[Date Prev][Date Next][Thread Prev][Thread Next][Date Index][Thread Index]
Re: [idn] what are the IDN identifiers?
On Wed, 28 Nov 2001 16:00:29 -0800 (PST) Kenneth Whistler
<kenw@sybase.com> writes:
> Liana ruminated:
>
> > We have [STD13] defines that LDH are the DNS identifiers,
> > then what are the IDN identifiers? UCS is too big and contains
> > many semantically equivalent characters for IDN. Should we
> > ask for a table of semantically equivalent character sets
> > definition table from Unicode Consortium?
>
> In my opinion, no. This concept of "semantically equivalent
> character sets" is way too imprecisely defined to make sense.
>
> What the Unicode Consortium provides is a large number of
> precisely defined data tables, giving various properties
> of the entire set of characters in the UCS. It is then
> up to a group such as this, in the context of their particular
> requirements (as for IDN identifiers) to make use of those
> property tables to pick and choose among the characters
> as appropriate to their application(s). (As has been done
> for nameprep.)
>
So that now, I think we need something less precise based
on their precise definitions, to group a larger equivalent set for
IDN comparison purpose.
> >
> > If we are agree on the first RFC in Dan's list,
> > I suggest to ask Unicode group to provide a table of
> > "Semantically equivalent chatacters of UCS", where
> > we can define which characters are used for
> > 1) label separators, ie puncturations and formating marks
> > 2) structured data indicators, ie. $/%/& ...
> > 3) unstructured data identifiers, ie. alphabet, CJKs,
> > sound marks...
> > "IDN identifiers" should be subset of such a table,
> > to determine IDN nomalization protocol in the RFC.
>
> The Unicode Consortium's take on identifiers is already
> published in section 5.16 of the Unicode Standard, Version
> 3.0. Updated summary table information, covering the
> repertoire of Unicode 3.1.1 can be found in:
>
> ftp://www.unicode.org/Public/UNIDATA/DerivedCoreProperties.txt
>
> and look for the ID_Start and ID_Continue properties.
>
Thanks for the extracted pointer. And
these sections shows the problem:
3400..4DB5 ; ID_Start # Lo [6582] CJK UNIFIED IDEOGRAPH-3400..CJK
UNIFIED IDEOGRAPH-4DB5
4E00..9FA5 ; ID_Start # Lo [20902] CJK UNIFIED IDEOGRAPH-4E00..CJK
UNIFIED IDEOGRAPH-9FA5
> By the way, "format[t]ing marks" are typically not label
> separators. They are mostly ignorable for identifier
> formation -- and can either be omitted from your identifier
> repertoire or can be ignored (included silently) if not
> omitted from your identifier repertoire.

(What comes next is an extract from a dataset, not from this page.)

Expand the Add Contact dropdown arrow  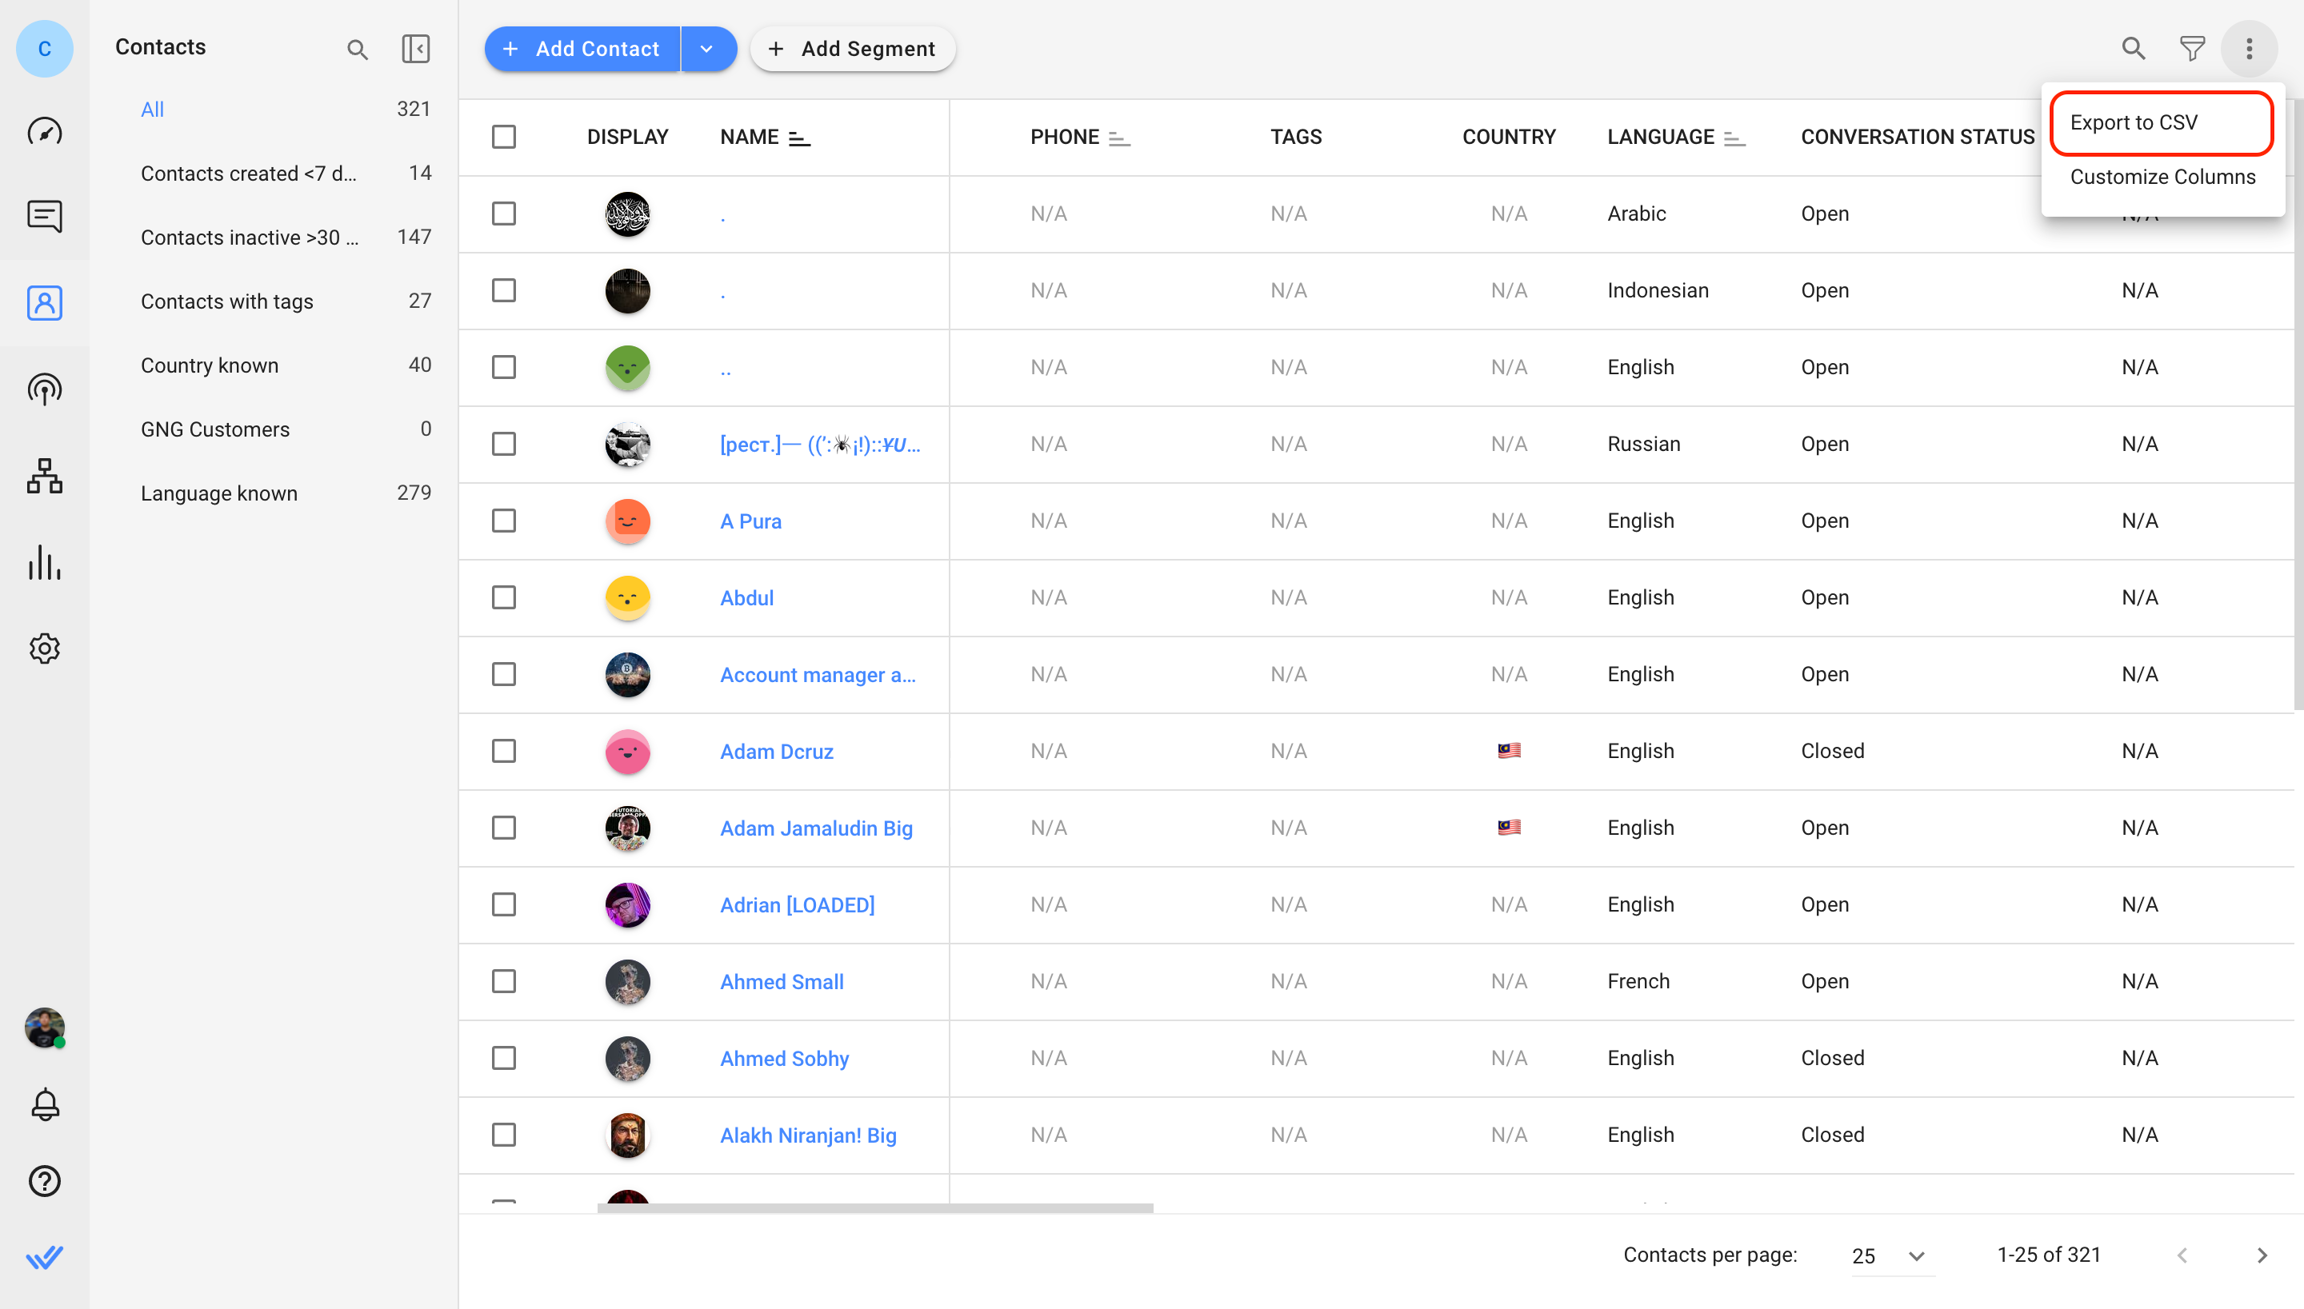point(707,48)
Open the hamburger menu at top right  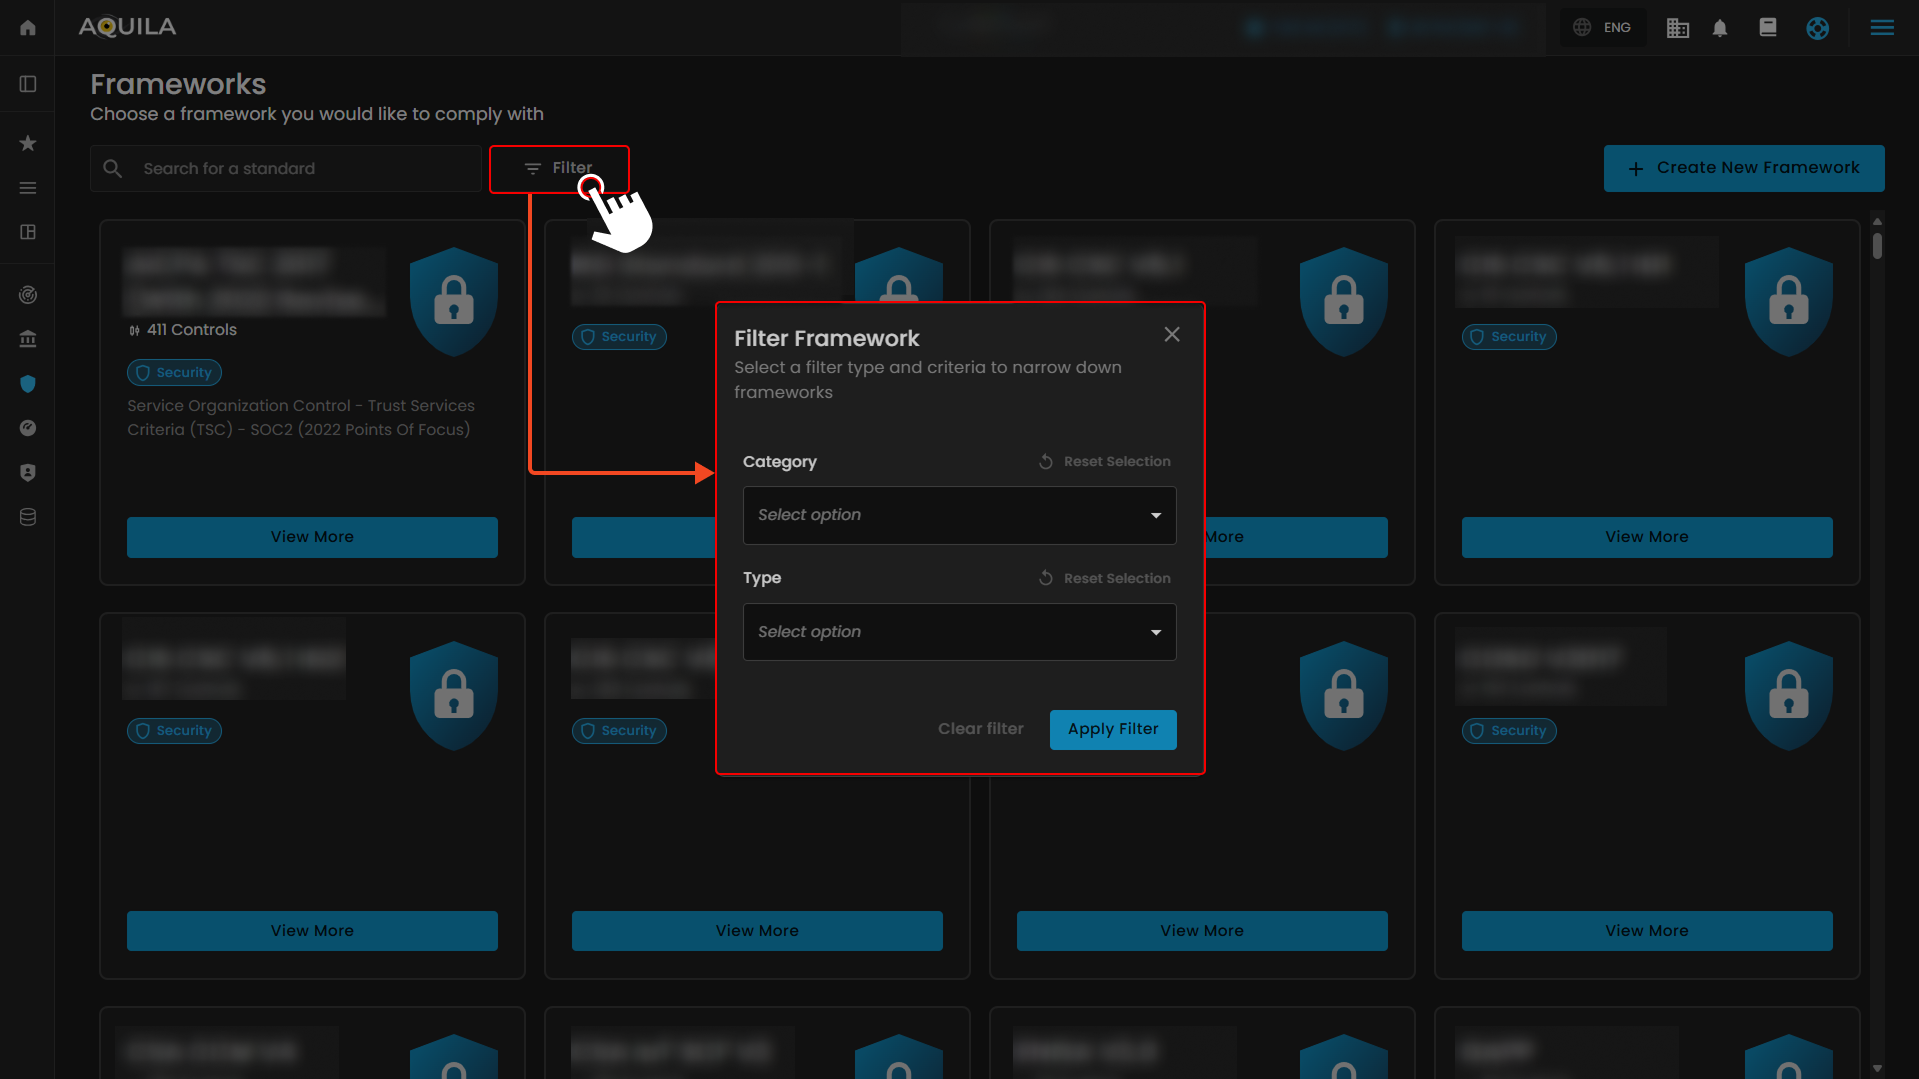(1882, 28)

In either case they
> do not *delimit* identifiers.
>
> > "Semantically equivalent chatacters of UCS" means
> > characters are equivalent to be used as an IDN identifier
> > when they are
> > 1)case insensitive,
> > 2)size or width insensitive,
> > 3)font insensitive (include majority of TC/SC)
> > 4)language insensitive (include CJK),
> > 5)combination insensitive(regardless NFC or KNFC).
> >
> > Case, size, font insensitive is easy to understand,
> > and have been addressed.
>
> What you seem to be aiming at here is a collection of various
> kinds of character foldings. Character foldings -- even case
> foldings -- are a rather murky area. The UTC position on
> case folding is summarized in:
>
> ftp://www.unicode.org/Public/UNIDATA/CaseFolding.txt
>
> Regarding other kinds of foldings, the UTC is currently working
> on a Unicode Technical Report on the subject. Nameprep involves
> a number of foldings -- but these issues are not, in fact all
> that easy to understand.
>
We have been discussed the narrownese on this document.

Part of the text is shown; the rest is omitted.